Karang
laut atau koral adalah makhluk yang hidup di wilayah yang dalam perairan
tropis. Gosong karang, tempat berbagai makhluk hidup bersama-sama, terbentuk
dari kerangka batu kapur karang-karang laut yang sudah mati, yang tercampur
bersama akibat aktivitas ganggang penyusun karang. Gosong karang dapat
membentang sampai wilayah yang sangat luas. Para ilmuwan membandingkan gosong
karang dengan hutan hujan tropis karena, seperti hutan hujan tropis, gosong
karang merupakan pusat keberagaman. Gosong karang adalah rumah bagi lebih dari
2000 jenis ikan, 5000 jenis moluska, 700 jenis karang dan berbagai jenis
kepiting, landak laut, bintang laut, ketimun laut (tripang) dan berbagai
kelompok cacing, yang tak terhitung jumlahnya.
Polyp adalah
hewan laut kecil yang hidup di gosong karang. Sejumlah polyp-karang memiliki
ganggang simbiotis yang hidup di dalamnya. Ganggang mengandung klorofil, dan
karenanya, dapat berfotosintesis. Ganggang kaya oksigen tetapi miskin nutrisi.
Seperti semua tanaman lainnya, ganggang juga membutuhkan nitrat dan fosfat.
Itulah alasan mengapa makhluk-makhluk ini sangat membutuhkan kehidupan bersama.
Mereka tidak dapat hidup sendiri, sehingga perlu saling memanfaatkan satu sama
lain untuk bertahan hidup.
Polyp
menyediakan makanan bagi ganggang melalui hasil buangannya. Ganggang menyimpan
hasil buangan sebagai amonia dan memecahnya menjadi nitrogen fosfat, yang
kemudian digunakan sebagai energi. Polyp juga menyediakan tempat bernaung yang aman dengan cara melindungi ganggang dari pemangsanya.
Sebagai imbalannya, ganggang menyiapkan makanan bagi polyp melalui
fotosintesis. Dengan demikian, polyp dapat menghasilkan energi yang diperlukan
untuk membangun kerangka batu kapur mereka.23
Sebagaimana
semua makhluk yang menjalani kehidupan simbiosis, kebutuhan kedua belah pihak
di dalam kehidupan simbiosis antara polyp dan ganggang juga terpenuhi dengan
cara yang sangat mudah. Jelaslah bahwa ada Pencipta tunggal yang telah
menggabungkan dua makhluk ini, yang tahu akan kebutuhan keduanya.

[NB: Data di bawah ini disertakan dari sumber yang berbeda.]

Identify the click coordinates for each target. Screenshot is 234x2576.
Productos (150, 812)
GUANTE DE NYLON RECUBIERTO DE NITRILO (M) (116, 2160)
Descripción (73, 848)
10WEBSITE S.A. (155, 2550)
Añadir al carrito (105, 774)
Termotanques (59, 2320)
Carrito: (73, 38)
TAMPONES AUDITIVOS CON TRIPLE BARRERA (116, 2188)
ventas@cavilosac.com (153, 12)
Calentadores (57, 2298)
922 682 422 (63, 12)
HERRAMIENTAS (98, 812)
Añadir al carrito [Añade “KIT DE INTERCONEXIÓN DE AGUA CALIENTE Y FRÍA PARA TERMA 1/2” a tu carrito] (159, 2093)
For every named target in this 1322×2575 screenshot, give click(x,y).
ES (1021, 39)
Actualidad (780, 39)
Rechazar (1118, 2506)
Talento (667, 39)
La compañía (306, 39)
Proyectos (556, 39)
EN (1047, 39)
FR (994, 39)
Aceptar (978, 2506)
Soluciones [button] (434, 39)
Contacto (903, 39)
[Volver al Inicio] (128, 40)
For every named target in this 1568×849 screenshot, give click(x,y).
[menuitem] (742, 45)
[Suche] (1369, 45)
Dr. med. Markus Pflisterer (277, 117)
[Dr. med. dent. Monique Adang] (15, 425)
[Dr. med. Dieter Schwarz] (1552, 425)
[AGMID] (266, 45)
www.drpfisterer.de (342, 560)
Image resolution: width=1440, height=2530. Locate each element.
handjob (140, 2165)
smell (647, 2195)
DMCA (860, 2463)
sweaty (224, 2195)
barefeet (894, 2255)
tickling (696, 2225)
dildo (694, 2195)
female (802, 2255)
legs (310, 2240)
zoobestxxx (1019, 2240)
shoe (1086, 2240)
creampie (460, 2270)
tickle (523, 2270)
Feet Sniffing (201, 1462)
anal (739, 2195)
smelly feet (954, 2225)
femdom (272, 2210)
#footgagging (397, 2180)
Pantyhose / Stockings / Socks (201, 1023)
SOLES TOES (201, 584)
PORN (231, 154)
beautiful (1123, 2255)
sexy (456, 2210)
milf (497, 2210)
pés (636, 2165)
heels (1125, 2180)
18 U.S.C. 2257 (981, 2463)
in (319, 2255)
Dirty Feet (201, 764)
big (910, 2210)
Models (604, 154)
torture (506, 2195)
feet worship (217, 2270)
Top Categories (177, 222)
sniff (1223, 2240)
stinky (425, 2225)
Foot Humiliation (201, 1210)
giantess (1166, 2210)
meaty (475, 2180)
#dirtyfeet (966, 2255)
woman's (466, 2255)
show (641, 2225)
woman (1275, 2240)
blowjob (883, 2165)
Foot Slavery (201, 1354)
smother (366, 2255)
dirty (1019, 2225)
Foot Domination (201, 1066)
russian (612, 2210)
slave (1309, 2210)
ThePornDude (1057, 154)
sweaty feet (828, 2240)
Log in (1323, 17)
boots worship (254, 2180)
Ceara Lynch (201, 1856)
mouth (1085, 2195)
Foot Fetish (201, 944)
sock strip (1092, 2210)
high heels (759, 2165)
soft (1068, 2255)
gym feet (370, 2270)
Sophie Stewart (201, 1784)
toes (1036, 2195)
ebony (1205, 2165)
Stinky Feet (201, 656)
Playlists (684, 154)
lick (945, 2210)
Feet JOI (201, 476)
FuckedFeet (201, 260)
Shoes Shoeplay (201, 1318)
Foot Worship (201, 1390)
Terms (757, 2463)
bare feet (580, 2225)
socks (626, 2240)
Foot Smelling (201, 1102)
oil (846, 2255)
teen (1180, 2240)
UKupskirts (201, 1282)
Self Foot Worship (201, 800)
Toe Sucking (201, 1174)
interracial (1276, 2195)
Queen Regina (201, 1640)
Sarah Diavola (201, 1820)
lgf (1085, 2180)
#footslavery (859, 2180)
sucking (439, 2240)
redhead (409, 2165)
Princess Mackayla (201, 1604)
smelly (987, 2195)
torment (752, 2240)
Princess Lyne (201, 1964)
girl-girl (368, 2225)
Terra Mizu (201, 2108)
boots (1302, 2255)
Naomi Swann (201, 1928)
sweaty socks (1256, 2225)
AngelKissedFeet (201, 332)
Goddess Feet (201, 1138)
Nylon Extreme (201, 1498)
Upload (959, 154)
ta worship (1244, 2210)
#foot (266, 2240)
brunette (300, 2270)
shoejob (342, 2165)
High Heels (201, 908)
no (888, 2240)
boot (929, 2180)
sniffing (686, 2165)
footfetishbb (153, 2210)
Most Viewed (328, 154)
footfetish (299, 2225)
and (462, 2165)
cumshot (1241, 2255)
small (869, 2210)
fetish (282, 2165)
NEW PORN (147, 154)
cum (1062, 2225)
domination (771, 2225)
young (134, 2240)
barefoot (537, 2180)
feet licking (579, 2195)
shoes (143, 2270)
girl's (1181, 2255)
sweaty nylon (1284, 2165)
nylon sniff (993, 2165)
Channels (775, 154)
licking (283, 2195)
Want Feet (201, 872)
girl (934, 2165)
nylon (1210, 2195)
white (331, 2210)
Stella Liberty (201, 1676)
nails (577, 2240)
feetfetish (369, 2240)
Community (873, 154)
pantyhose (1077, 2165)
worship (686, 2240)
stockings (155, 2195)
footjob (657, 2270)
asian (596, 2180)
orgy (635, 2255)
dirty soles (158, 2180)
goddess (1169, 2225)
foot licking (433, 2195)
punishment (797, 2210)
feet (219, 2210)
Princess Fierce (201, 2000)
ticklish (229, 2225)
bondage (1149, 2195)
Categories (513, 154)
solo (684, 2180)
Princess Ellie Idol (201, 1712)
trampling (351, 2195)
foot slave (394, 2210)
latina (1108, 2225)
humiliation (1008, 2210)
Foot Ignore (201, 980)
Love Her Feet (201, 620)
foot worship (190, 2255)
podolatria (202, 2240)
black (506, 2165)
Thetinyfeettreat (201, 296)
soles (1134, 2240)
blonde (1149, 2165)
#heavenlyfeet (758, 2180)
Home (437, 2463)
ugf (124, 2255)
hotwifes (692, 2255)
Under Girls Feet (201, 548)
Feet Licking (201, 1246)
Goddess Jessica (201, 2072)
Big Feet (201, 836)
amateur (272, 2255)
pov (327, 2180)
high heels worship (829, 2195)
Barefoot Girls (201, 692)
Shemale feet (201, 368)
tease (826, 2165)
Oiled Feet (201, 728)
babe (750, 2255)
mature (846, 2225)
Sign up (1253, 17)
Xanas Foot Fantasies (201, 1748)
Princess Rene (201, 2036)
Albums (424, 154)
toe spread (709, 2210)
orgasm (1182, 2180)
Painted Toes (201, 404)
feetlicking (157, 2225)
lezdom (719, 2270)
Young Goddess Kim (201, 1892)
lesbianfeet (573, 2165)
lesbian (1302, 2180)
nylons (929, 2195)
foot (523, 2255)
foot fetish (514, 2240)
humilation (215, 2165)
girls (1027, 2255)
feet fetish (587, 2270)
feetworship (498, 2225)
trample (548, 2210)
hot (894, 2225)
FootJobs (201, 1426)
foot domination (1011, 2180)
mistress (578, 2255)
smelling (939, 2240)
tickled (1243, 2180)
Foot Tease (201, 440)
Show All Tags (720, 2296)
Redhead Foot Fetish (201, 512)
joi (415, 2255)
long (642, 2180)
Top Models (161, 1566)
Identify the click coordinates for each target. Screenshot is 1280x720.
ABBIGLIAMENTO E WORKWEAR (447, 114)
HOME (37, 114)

Makhluk-makhluk ini telah diciptakan oleh Allah sedemikian sehingga mereka
saling melengkapi dan saling memenuhi kebutuhan satu sama lain.
Allah
memperkenalkan kita kepada cita rasa seni-Nya yang tiada akhir dan
pengetahuan-Nya yang tiada batas melalui beragam makhluk yang telah
diciptakan-Nya di bawah laut, dan rancangan yang tiada tara serta karakteristik
yang mengagumkan dari mereka semua. Allah mengingatkan kita tentang hal ini di
dalam Al-Quran:
dan Dia
(menundukkan pula) apa yang dia ciptakan untuk kamu di bumi ini dengan
berlain-lainan macamnya. Sesungguhnya pada yang demikian itu benar-benar
terdapat tanda (kekuasaan Allah) bagi kaum yang mengambil pelajaran. Dan
Dia-lah, Allah yang menundukkan lautan (untukmu), agar kamu dapat memakan
daripadanya daging yang segar (ikan), dan kamu mengeluarkan dari lautan itu
perhiasan yang kamu pakai; dan kamu melihat bahtera berlayar padanya, dan
supaya kamu mencari (keuntungan) dari karunia-Nya, dan supaya kamu bersyukur.